Just like the BlackWidow’s M keys, the side grid on my Naga could be fully programmed to do just about anything I wanted it to do. Freaking awesome. Love it. The utility here is great.

The cord

Reader: Really? It gets its own section heading?
Me: Yep.
Reader: Why? It’s a cord!
Me: Well…

I usually have reasons behind every decision I make. And there is one here.

My first “expensive” mouse was a wired Intellimouse Explorer. I loved it, but it broke after a while because the cord became damaged right where it enters the body of the mouse. Too much side to side swiping I guess. This is actually what led me into the world of wireless mice and keyboards (and subsequently I’ll blame my entire obsession with a clean wire-free desktop here, just for the fun of it).

So after using a wireless mouse and keyboard combo, I was reluctant to get another wired mouse. I had a few wired mice fail in exactly this same way, so there’s some justification here.

The Razer Naga (all Razer Products I’ve used) has a heavy nylon mesh cord shroud, which apparently means it’s a heavier duty cord. I don’t know – maybe it’s a $2 gimmick that raises the price $10. However, after two years of heavy use, the Naga’s cord is still solid.

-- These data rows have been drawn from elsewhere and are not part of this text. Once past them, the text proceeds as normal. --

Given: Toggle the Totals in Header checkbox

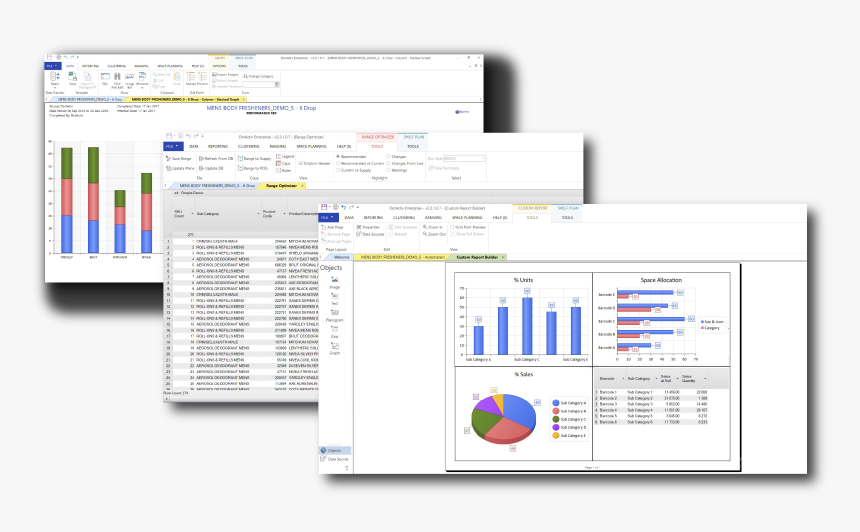Looking at the screenshot, I should tap(300, 162).
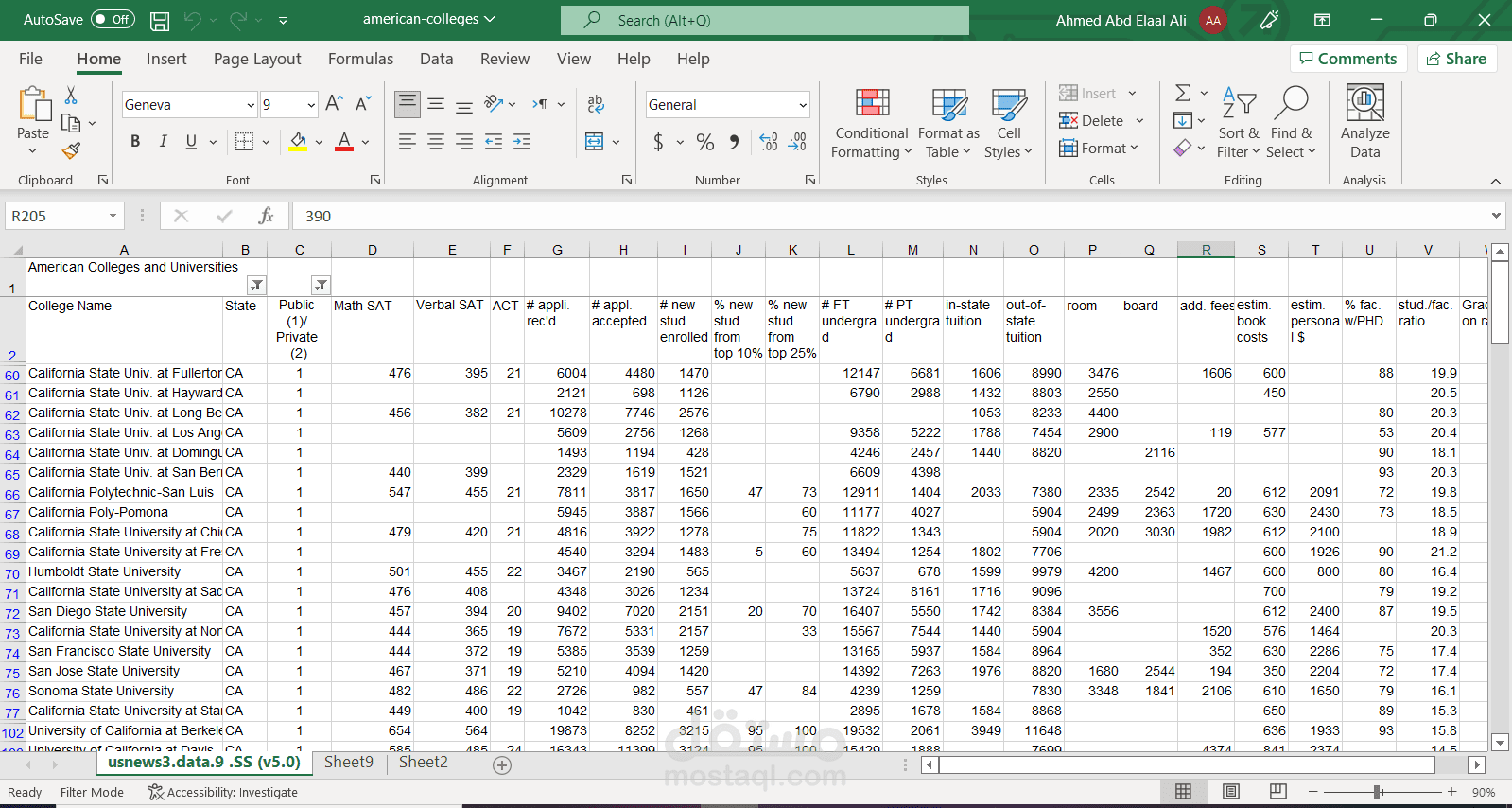Screen dimensions: 1512x808
Task: Open the Comments pane button
Action: coord(1347,59)
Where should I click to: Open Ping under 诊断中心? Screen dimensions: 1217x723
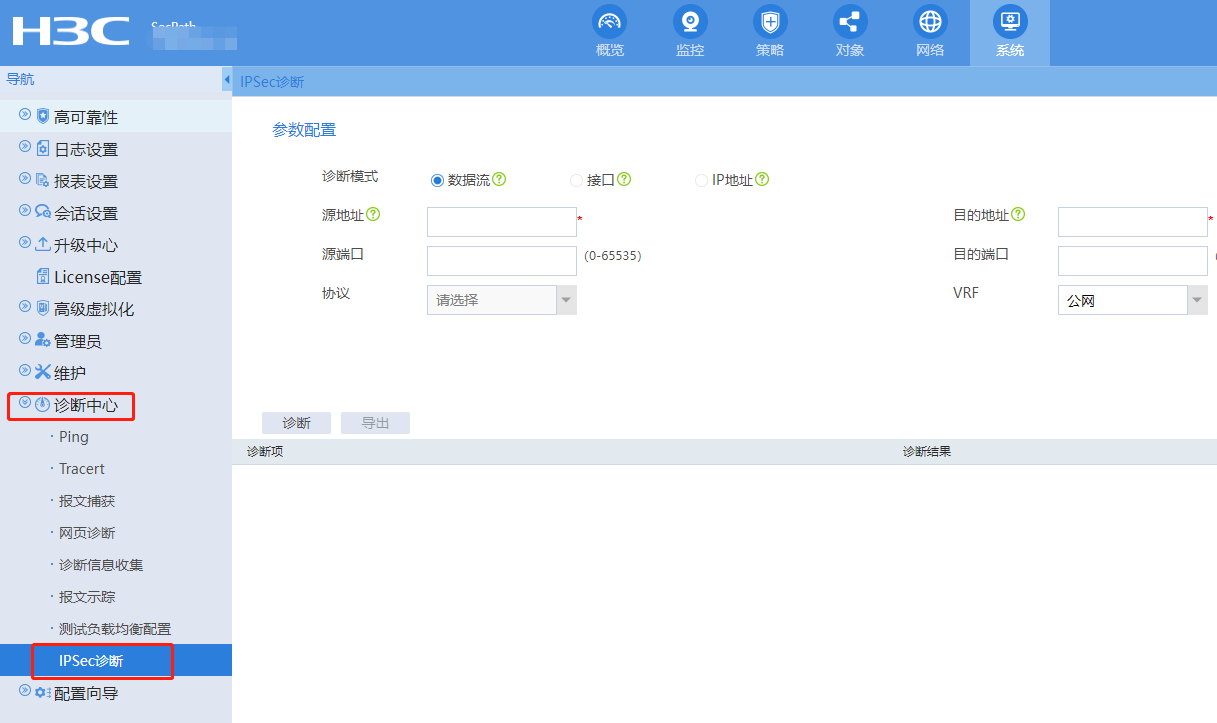[73, 437]
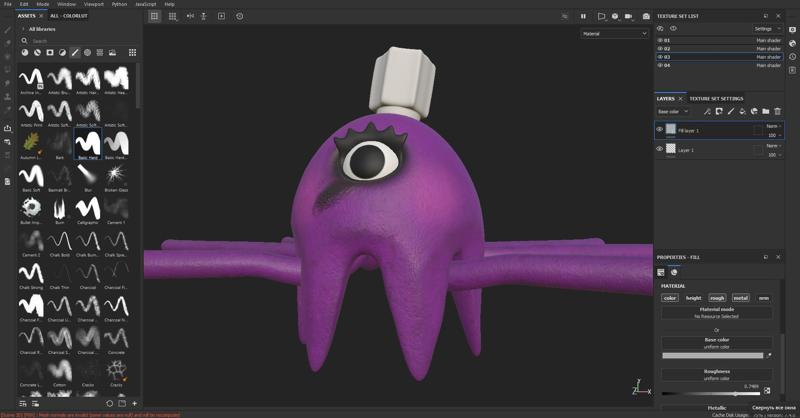The image size is (800, 418).
Task: Switch the asset view to grid icon
Action: (132, 52)
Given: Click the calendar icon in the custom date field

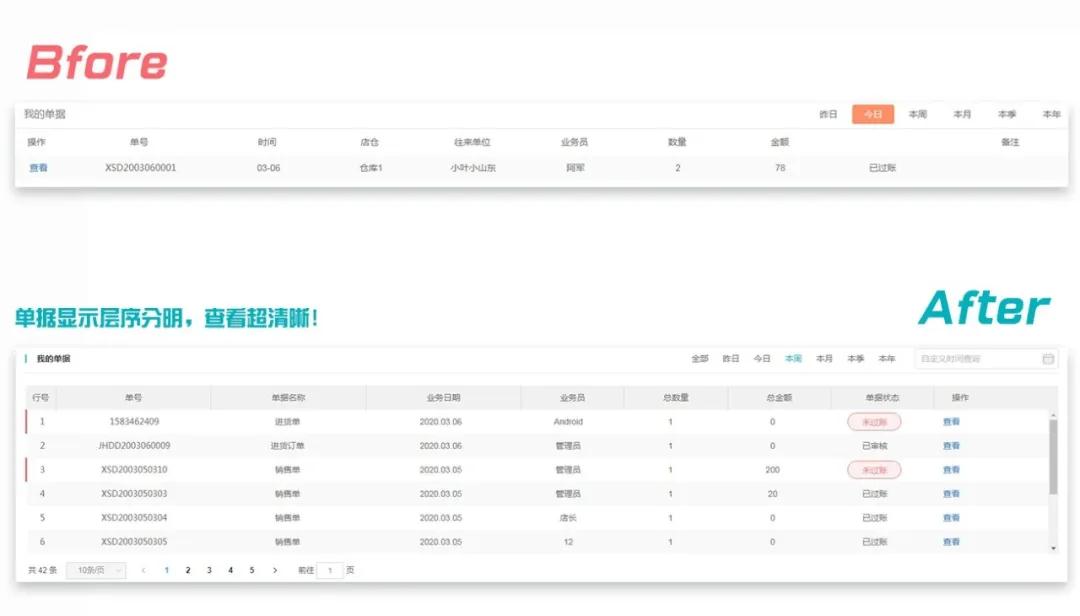Looking at the screenshot, I should point(1048,358).
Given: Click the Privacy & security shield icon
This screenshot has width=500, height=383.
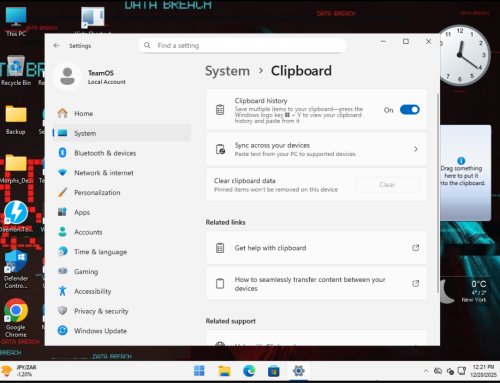Looking at the screenshot, I should tap(62, 311).
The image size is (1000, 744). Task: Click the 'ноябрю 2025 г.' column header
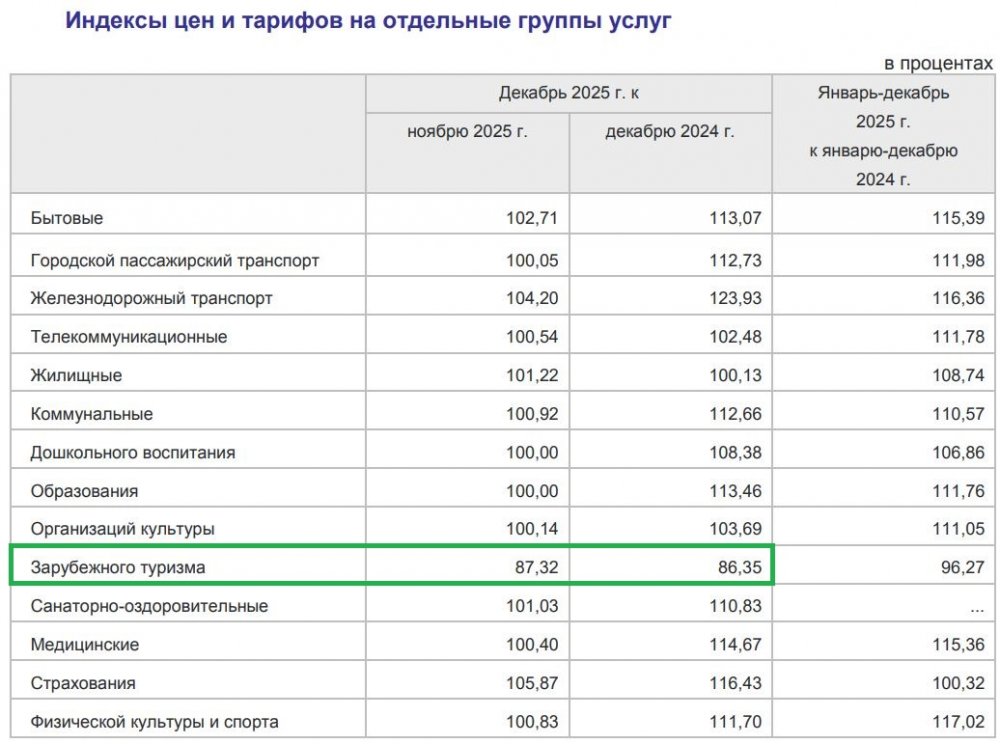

It’s also really long. It’s so long, I coiled part of it up with a zip tie behind my monitor. This is okay, though. I like having the option if I really needed it.

Back-Lighting

I didn’t buy the mouse for this feature, but it has it. It looks kind of neat, but it’s not really a big deal. I doesn’t add any actual functionality to the mouse save for being able to read the keys in the dark. After two years of using it, I don’t need to look at the side keys any more.

Longevity

After about a year and a half, I started noticing the right mouse button started double clicking all the time. It made it really hard to open the context menus in Microsoft Excel. I just sort dealt with it for a while, and then I decided to see about fixing it. I thought the mouse had a 1 year warranty, but it actually has 2. So I e-mailed their support site and asked for some kind of official instructions on taking the mouse apart to implement a fix I saw on you tube. I figured it was worth a shot.

I was surprised when they told me to just send them the mouse for a warranty RMA, and went ahead and did that. The process was smooth, and took about 10 days from shipping it out to receiving the replacement.

/cheer.

Responsiveness

In short, this mouse seems very fast, very responsive. There are some options for acceleration, polling rate, and its DPI / sensitivity. I actually keep it pretty low, because it’s more than enough for me. I’ve been really happy in this regard. When I sent my Naga back to Razer for the RMA, I used my old Intellimouse as a temp. It was amazing how different they felt. I know newer wireless technology is a lot more responsive, but the difference was huge.

Configurator

The Razer products all use a similar style interface for configuring their devices. You can configure several profiles an switch between them via the system tray icon, and it can also automatically switch when you run certain programs. Sometimes I switch profiles between different software sets as I get more and more into using the side grid for production software. It’s been really useful so far. With the recent discovery of the fully programmable feature set, I feel like I’ve just rediscovered how powerful this mouse really can be.

Bottom Line

I really love this mouse. It’s fast, responsive, fully customizable, has a ton of buttons, and it’s built for gamers who can be pretty rough on their gear. Even if I had been out of warranty on the right button issue and had to buy another one, I would have been okay with it. I’ve gotten a lot of use out of this thing, and I’d definitely buy another.